### [WHAT IS BEING ASKED]
The records follow. Copy each one exactly.

** EXERCISE INPUT follows **

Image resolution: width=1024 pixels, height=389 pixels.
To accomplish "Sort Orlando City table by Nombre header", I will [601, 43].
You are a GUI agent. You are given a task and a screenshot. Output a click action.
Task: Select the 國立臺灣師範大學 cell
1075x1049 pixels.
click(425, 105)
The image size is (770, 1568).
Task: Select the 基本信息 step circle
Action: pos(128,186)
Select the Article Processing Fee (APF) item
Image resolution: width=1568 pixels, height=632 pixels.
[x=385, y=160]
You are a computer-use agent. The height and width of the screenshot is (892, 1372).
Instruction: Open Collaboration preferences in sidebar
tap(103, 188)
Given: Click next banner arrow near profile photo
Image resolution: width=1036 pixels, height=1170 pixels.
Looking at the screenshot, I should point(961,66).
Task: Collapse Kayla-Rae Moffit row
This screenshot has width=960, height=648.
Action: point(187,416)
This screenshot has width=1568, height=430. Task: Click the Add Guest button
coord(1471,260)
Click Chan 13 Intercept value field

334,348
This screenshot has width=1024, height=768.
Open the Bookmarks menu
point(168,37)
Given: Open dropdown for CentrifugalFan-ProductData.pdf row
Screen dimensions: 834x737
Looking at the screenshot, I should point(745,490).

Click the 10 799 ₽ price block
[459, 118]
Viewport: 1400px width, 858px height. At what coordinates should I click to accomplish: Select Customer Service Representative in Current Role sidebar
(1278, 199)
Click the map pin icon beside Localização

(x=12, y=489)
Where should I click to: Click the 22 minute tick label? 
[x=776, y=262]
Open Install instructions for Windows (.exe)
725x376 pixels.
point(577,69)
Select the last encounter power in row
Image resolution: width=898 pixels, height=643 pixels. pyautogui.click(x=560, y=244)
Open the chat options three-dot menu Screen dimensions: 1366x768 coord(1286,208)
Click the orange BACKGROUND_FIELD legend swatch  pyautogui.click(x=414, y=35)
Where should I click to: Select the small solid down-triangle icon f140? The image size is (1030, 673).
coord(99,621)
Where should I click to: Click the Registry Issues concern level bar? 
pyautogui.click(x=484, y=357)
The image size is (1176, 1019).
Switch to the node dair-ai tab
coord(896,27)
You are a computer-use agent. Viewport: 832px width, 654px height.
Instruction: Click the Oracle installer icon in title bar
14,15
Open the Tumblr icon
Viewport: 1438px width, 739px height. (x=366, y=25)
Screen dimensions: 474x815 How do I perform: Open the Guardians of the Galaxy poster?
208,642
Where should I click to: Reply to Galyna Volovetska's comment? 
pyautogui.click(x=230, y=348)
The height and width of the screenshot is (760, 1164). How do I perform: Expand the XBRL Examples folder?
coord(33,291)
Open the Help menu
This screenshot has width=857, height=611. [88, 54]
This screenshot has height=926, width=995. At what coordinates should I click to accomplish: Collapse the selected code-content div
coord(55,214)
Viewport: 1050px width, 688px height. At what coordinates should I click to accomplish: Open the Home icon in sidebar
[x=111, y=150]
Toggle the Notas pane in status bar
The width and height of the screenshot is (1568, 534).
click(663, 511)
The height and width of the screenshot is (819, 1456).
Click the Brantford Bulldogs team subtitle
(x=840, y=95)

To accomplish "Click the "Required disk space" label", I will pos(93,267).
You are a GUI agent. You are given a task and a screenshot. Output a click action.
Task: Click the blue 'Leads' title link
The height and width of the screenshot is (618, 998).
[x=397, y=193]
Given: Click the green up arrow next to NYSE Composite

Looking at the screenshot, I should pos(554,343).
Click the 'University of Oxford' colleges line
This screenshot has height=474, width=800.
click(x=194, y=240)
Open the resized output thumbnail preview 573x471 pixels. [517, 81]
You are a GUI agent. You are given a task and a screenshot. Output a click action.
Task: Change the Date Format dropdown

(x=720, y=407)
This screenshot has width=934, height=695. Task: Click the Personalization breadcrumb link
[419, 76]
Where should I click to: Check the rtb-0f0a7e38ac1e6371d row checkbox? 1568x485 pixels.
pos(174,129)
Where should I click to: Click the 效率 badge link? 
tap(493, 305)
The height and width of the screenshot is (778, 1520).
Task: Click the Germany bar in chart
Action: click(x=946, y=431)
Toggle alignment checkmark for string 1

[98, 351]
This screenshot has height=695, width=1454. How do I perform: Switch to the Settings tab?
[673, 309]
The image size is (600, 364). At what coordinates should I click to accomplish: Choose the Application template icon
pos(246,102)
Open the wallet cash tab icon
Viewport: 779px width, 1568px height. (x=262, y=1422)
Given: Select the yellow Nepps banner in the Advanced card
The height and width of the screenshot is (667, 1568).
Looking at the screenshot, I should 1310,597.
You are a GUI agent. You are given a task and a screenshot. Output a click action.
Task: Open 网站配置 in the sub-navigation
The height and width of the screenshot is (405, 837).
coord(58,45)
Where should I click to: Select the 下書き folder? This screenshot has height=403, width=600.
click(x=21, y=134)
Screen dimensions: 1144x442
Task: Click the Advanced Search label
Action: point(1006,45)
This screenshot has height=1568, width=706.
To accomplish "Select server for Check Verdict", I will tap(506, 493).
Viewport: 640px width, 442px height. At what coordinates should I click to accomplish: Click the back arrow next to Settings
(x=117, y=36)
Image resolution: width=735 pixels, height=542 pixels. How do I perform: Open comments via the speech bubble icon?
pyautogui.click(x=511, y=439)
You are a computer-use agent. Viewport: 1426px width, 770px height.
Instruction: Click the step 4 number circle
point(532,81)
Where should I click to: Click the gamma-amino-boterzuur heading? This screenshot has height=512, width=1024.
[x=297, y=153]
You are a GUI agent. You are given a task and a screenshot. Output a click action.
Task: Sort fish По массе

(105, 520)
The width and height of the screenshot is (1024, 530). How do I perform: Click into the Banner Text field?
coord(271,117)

** End of EXERCISE INPUT **

### [RESPONSE TO THE EXERCISE]
Image resolution: width=1024 pixels, height=389 pixels.
To accomplish "Sort Orlando City table by Nombre header", I will [601, 43].
You are a GUI agent. You are given a task and a screenshot. Output a click action.
Task: Select the 國立臺灣師範大學 cell
1075x1049 pixels.
click(425, 105)
The image size is (770, 1568).
Task: Select the 基本信息 step circle
Action: pos(128,186)
Select the Article Processing Fee (APF) item
Image resolution: width=1568 pixels, height=632 pixels.
[x=385, y=160]
You are a computer-use agent. The height and width of the screenshot is (892, 1372).
Instruction: Open Collaboration preferences in sidebar
tap(103, 188)
Given: Click next banner arrow near profile photo
Image resolution: width=1036 pixels, height=1170 pixels.
Looking at the screenshot, I should point(961,66).
Task: Collapse Kayla-Rae Moffit row
This screenshot has width=960, height=648.
Action: point(187,416)
This screenshot has width=1568, height=430. Task: Click the Add Guest button
coord(1471,260)
Click Chan 13 Intercept value field

334,348
This screenshot has width=1024, height=768.
Open the Bookmarks menu
point(168,37)
Given: Open dropdown for CentrifugalFan-ProductData.pdf row
Screen dimensions: 834x737
Looking at the screenshot, I should point(745,490).

Click the 10 799 ₽ price block
[459, 118]
Viewport: 1400px width, 858px height. At what coordinates should I click to accomplish: Select Customer Service Representative in Current Role sidebar
(1278, 199)
Click the map pin icon beside Localização

(x=12, y=489)
Where should I click to: Click the 22 minute tick label? 
[x=776, y=262]
Open Install instructions for Windows (.exe)
725x376 pixels.
point(577,69)
Select the last encounter power in row
Image resolution: width=898 pixels, height=643 pixels. pyautogui.click(x=560, y=244)
Open the chat options three-dot menu Screen dimensions: 1366x768 coord(1286,208)
Click the orange BACKGROUND_FIELD legend swatch  pyautogui.click(x=414, y=35)
Where should I click to: Select the small solid down-triangle icon f140? The image size is (1030, 673).
coord(99,621)
Where should I click to: Click the Registry Issues concern level bar? 
pyautogui.click(x=484, y=357)
The image size is (1176, 1019).
Switch to the node dair-ai tab
coord(896,27)
You are a computer-use agent. Viewport: 832px width, 654px height.
Instruction: Click the Oracle installer icon in title bar
14,15
Open the Tumblr icon
Viewport: 1438px width, 739px height. (x=366, y=25)
Screen dimensions: 474x815 How do I perform: Open the Guardians of the Galaxy poster?
208,642
Where should I click to: Reply to Galyna Volovetska's comment? 
pyautogui.click(x=230, y=348)
The height and width of the screenshot is (760, 1164). How do I perform: Expand the XBRL Examples folder?
coord(33,291)
Open the Help menu
This screenshot has width=857, height=611. [88, 54]
This screenshot has height=926, width=995. At what coordinates should I click to accomplish: Collapse the selected code-content div
coord(55,214)
Viewport: 1050px width, 688px height. At what coordinates should I click to accomplish: Open the Home icon in sidebar
[x=111, y=150]
Toggle the Notas pane in status bar
The width and height of the screenshot is (1568, 534).
click(663, 511)
The height and width of the screenshot is (819, 1456).
Click the Brantford Bulldogs team subtitle
(x=840, y=95)

To accomplish "Click the "Required disk space" label", I will pos(93,267).
You are a GUI agent. You are given a task and a screenshot. Output a click action.
Task: Click the blue 'Leads' title link
The height and width of the screenshot is (618, 998).
[x=397, y=193]
Given: Click the green up arrow next to NYSE Composite

Looking at the screenshot, I should pos(554,343).
Click the 'University of Oxford' colleges line
This screenshot has height=474, width=800.
click(x=194, y=240)
Open the resized output thumbnail preview 573x471 pixels. [517, 81]
You are a GUI agent. You are given a task and a screenshot. Output a click action.
Task: Change the Date Format dropdown

(x=720, y=407)
This screenshot has width=934, height=695. Task: Click the Personalization breadcrumb link
[419, 76]
Where should I click to: Check the rtb-0f0a7e38ac1e6371d row checkbox? 1568x485 pixels.
pos(174,129)
Where should I click to: Click the 效率 badge link? 
tap(493, 305)
The height and width of the screenshot is (778, 1520).
Task: Click the Germany bar in chart
Action: click(x=946, y=431)
Toggle alignment checkmark for string 1

[98, 351]
This screenshot has height=695, width=1454. How do I perform: Switch to the Settings tab?
[673, 309]
The image size is (600, 364). At what coordinates should I click to accomplish: Choose the Application template icon
pos(246,102)
Open the wallet cash tab icon
Viewport: 779px width, 1568px height. (x=262, y=1422)
Given: Select the yellow Nepps banner in the Advanced card
The height and width of the screenshot is (667, 1568).
Looking at the screenshot, I should 1310,597.
You are a GUI agent. You are given a task and a screenshot. Output a click action.
Task: Open 网站配置 in the sub-navigation
The height and width of the screenshot is (405, 837).
coord(58,45)
Where should I click to: Select the 下書き folder? This screenshot has height=403, width=600.
click(x=21, y=134)
Screen dimensions: 1144x442
Task: Click the Advanced Search label
Action: point(1006,45)
This screenshot has height=1568, width=706.
To accomplish "Select server for Check Verdict", I will tap(506, 493).
Viewport: 640px width, 442px height. At what coordinates should I click to accomplish: Click the back arrow next to Settings
(x=117, y=36)
Image resolution: width=735 pixels, height=542 pixels. How do I perform: Open comments via the speech bubble icon?
pyautogui.click(x=511, y=439)
You are a computer-use agent. Viewport: 1426px width, 770px height.
Instruction: Click the step 4 number circle
point(532,81)
Where should I click to: Click the gamma-amino-boterzuur heading? This screenshot has height=512, width=1024.
[x=297, y=153]
You are a GUI agent. You are given a task and a screenshot. Output a click action.
Task: Sort fish По массе

(105, 520)
The width and height of the screenshot is (1024, 530). How do I perform: Click into the Banner Text field?
coord(271,117)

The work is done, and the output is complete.